Now, for the first time, researchers at the Lewis Katz School of Medicine at Temple University (LKSOM) describe a unique mechanism for coordinating these calcium entrance and exit “doors” on T cells that helps them to carry out their jobs and ensure normal immune function. The study, published online October 8 in the journal Science Signaling, offers new insight into calcium signaling that could help scientists better understand the signaling mechanisms underlying autoimmune and immunodeficiency diseases, many of which involve abnormal T-cell activation.

“Calcium signals are universal to all cells in our bodies,” explained Jonathan Soboloff, PhD, Professor of Medical Genetics and Molecular Biochemistry at the Fels Institute for Cancer Research and Molecular Biology at LKSOM. “In the immune system, however, T cells exhibit unique ways to control calcium signals so that when activated by an antigen, a sustained increase in intracellular calcium levels can be used to drive T cell activation.” In individuals with normally functioning immune systems, T cell activation is good, because it helps the body fight off infection.

One of the main doors through which calcium enters T cells is a channel called Orai1. The main “exit” door is a calcium pump called PMCA, or plasma membrane calcium ATPase. Since sustained, elevated calcium levels drive T cell activation, these pumps have long been thought to terminate T cell responses.

It turns out that the PMCA calcium pump does not act alone. Sustained Orai1 activation represents a significant challenge because the calcium that it lets in tends to turn it back off again. However, a third protein, known as POST, links PMCA and Orai1 in activated T cells. That linkage allows the pump to protect Orai1 from elevated calcium and thereby stay open longer, thereby promoting T cell activation.

Sustained Orai1 activation is critical to the activation of a transcription factor called NFAT. Transcription factors convert, or transcribe, genetic information from DNA to RNA by attaching themselves to DNA sequences. This process allows cells to respond to environmental stimuli. NFAT binds to specific DNA sequences in immune cells, where it drives T-cell-mediated immune activity. “The PMCA pump, POST, and the calcium channel Orai1 work together to fine-tune NFAT activation,” Dr. Soboloff explained. “Signaling between these molecules allows T cells to respond very efficiently to infection.”

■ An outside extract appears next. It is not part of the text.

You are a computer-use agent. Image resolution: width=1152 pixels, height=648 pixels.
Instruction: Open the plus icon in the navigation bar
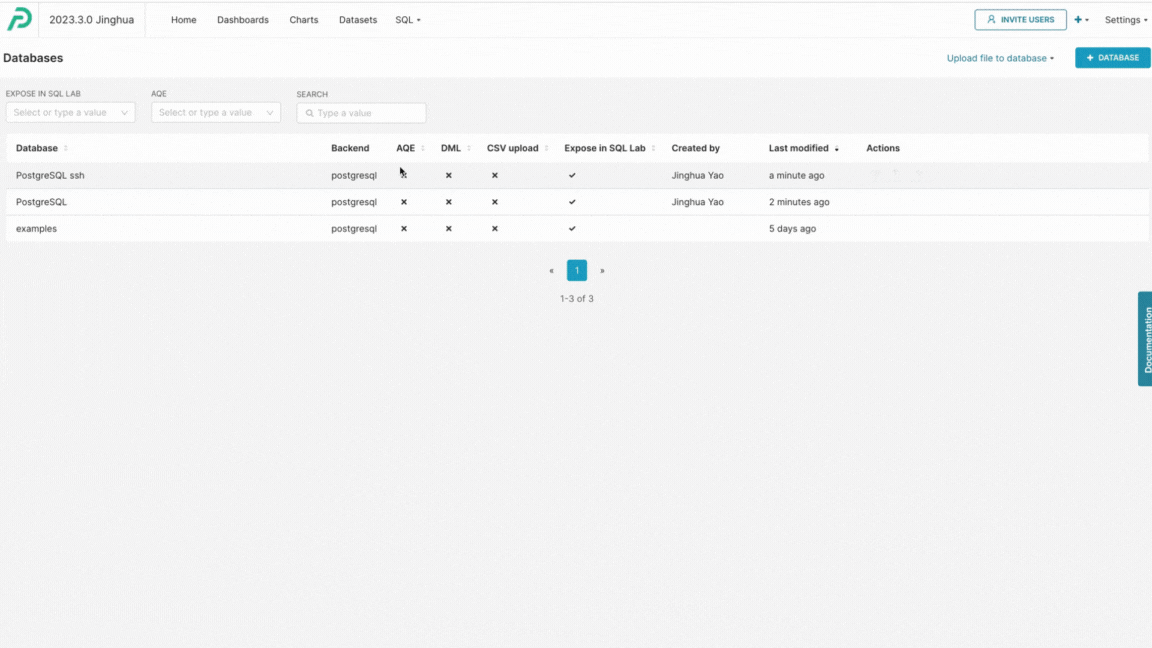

Now that the communication pathway between these three components has been described, the next step would be to investigate their functions in a disease context. Dr. Soboloff and colleagues have initiated the process of generating the mouse models that will be useful for defining the contributions of this signaling pathway to both normal (fighting infection) and abnormal (autoimmunity) T cell responses.